Conan brings it up in such a casual way that you think he’s just having a conversation about random stuff with Tatiana. That’s the skill of a talk-show host.
Tatiana launches into a charming story about a book of dark German fairy tales. At the end of the conversation, Conan mentions that they have some images from the book, and he shows them to the viewers. When that happens, it becomes clear that this wasn’t an impromptu conversation–it was something determined in advance of the interview.
Now, I get that a good talk show host (and his or her team) prepares these types of questions in advance so they don’t sit there for 20 minutes stumbling over an awkward, boring conversation. I have no problem with planned conversations.
But I LOVE when it’s clear that an anecdote or conversation is completely unplanned. It’s just something that organically came up in conversation.

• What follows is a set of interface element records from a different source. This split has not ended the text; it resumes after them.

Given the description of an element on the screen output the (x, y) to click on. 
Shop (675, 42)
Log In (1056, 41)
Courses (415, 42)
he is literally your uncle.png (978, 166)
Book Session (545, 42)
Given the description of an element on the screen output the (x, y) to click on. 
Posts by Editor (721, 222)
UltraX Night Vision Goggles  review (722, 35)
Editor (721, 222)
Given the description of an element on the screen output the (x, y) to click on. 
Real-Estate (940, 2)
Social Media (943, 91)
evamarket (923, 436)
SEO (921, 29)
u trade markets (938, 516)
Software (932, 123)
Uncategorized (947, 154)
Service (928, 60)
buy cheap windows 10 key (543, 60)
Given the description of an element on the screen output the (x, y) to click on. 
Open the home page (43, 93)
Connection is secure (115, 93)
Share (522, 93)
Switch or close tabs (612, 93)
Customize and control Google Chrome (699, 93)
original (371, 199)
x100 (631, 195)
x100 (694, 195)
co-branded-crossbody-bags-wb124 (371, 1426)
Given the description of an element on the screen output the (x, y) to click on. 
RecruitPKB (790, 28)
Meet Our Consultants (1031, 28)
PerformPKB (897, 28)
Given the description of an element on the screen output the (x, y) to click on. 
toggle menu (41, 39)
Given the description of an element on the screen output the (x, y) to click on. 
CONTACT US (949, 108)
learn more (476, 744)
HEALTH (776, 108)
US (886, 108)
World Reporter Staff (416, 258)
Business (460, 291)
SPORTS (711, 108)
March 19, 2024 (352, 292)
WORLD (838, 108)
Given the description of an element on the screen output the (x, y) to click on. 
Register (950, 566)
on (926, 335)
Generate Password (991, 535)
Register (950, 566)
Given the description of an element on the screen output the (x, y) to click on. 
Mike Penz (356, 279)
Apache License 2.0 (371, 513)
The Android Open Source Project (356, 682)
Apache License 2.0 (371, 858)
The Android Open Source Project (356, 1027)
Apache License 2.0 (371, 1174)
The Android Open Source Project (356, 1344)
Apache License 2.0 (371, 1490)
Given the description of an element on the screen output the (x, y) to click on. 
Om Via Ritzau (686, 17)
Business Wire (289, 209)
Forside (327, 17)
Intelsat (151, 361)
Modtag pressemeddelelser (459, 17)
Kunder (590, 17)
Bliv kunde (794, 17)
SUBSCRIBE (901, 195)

It’s pretty rare, but sometimes you can tell that the guest (or even the host) is completely ad-libbing it. It feels like a real conversation, and there’s a tangible sense of joy to it.
I wish I had an example offhand. I’m pretty sure I’ve seen Jon Stewart do it a number of times, especially when something goes wrong or something unexpected happens. Heck, it’s something I try to do when I’m being interviewed on a podcast–I try to ask questions to the interviewer, which they usually don’t plan for. It often results in them sharing stories that are way more interesting than what I would have talked about.
Have you ever seen this happen on a talk show?